- _What to produce_
Please rewrite the records between the line containing "You are a GUI" and the line containing "coord(684,855)", inclusive, requests and all. Multiply each coordinate in the answers by 2.6, round to whole numbers with halves going up, and leave out the pictures.

======== Supplied data ========

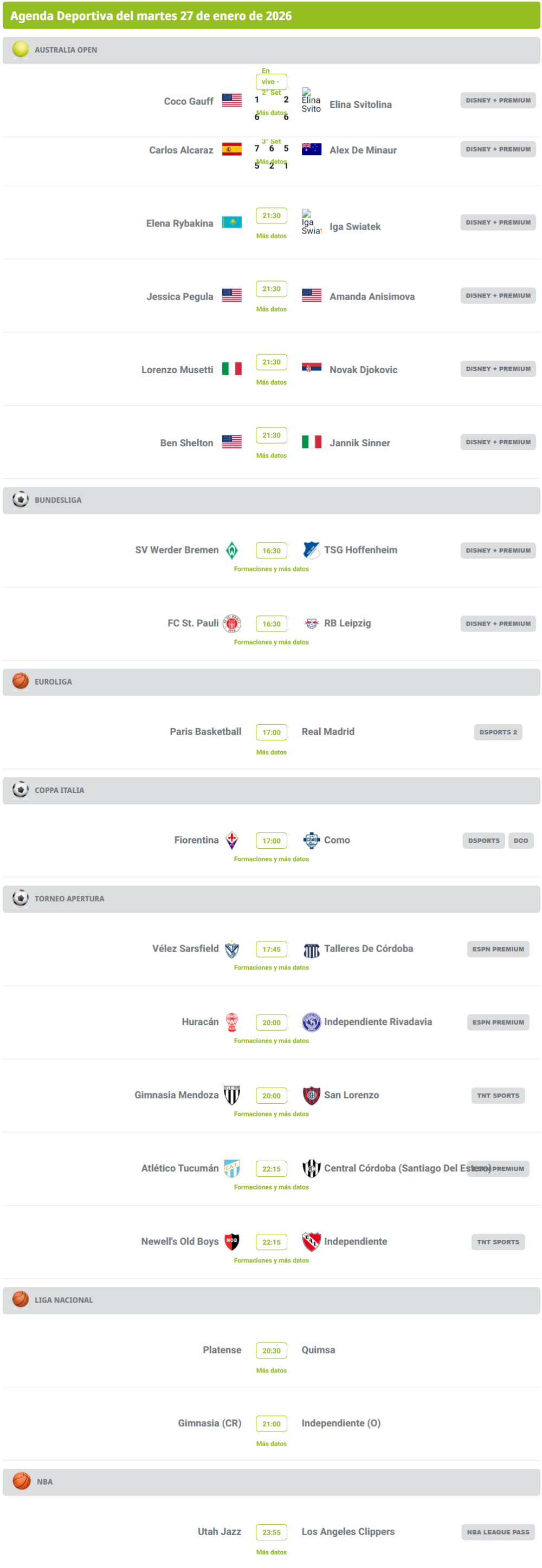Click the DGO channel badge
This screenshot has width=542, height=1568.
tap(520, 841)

========
======== Supplied data ========

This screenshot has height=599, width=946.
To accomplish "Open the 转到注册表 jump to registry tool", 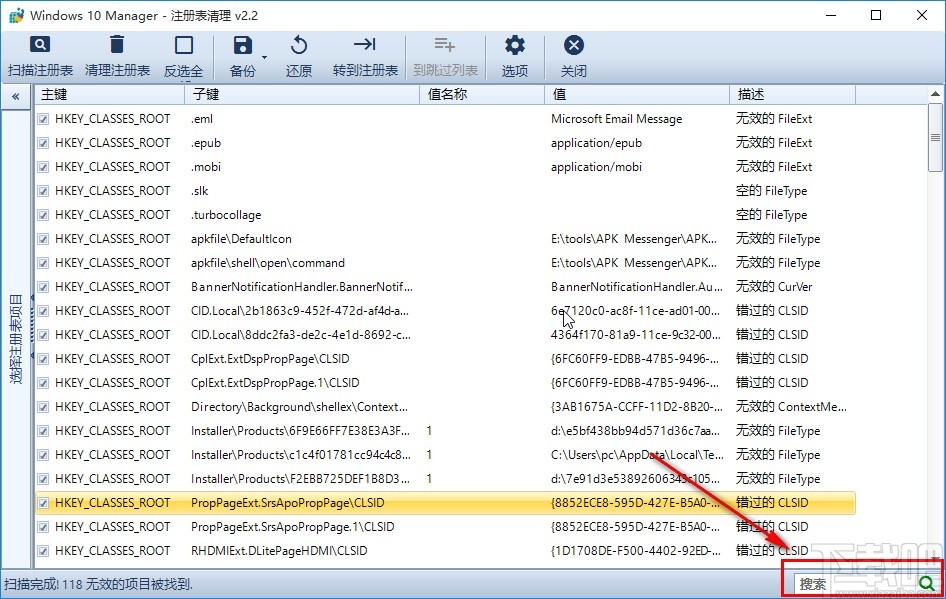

========
======== Supplied data ========

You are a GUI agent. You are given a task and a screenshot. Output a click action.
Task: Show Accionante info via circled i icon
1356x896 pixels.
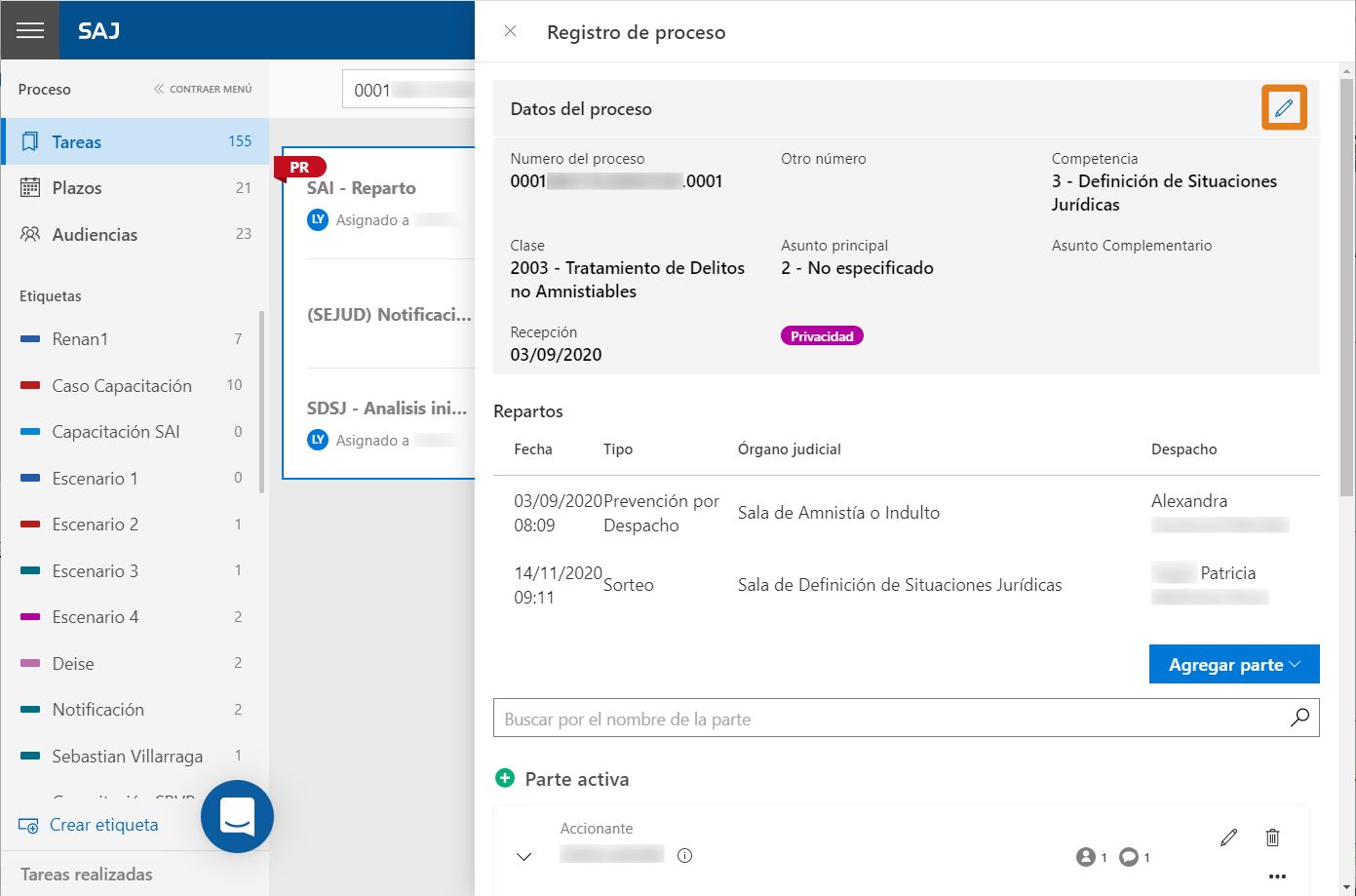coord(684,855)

========

- _The output_
You are a GUI agent. You are given a task and a screenshot. Output a click action.
Task: Show Accionante info via circled i icon
1356x896 pixels.
coord(1778,2223)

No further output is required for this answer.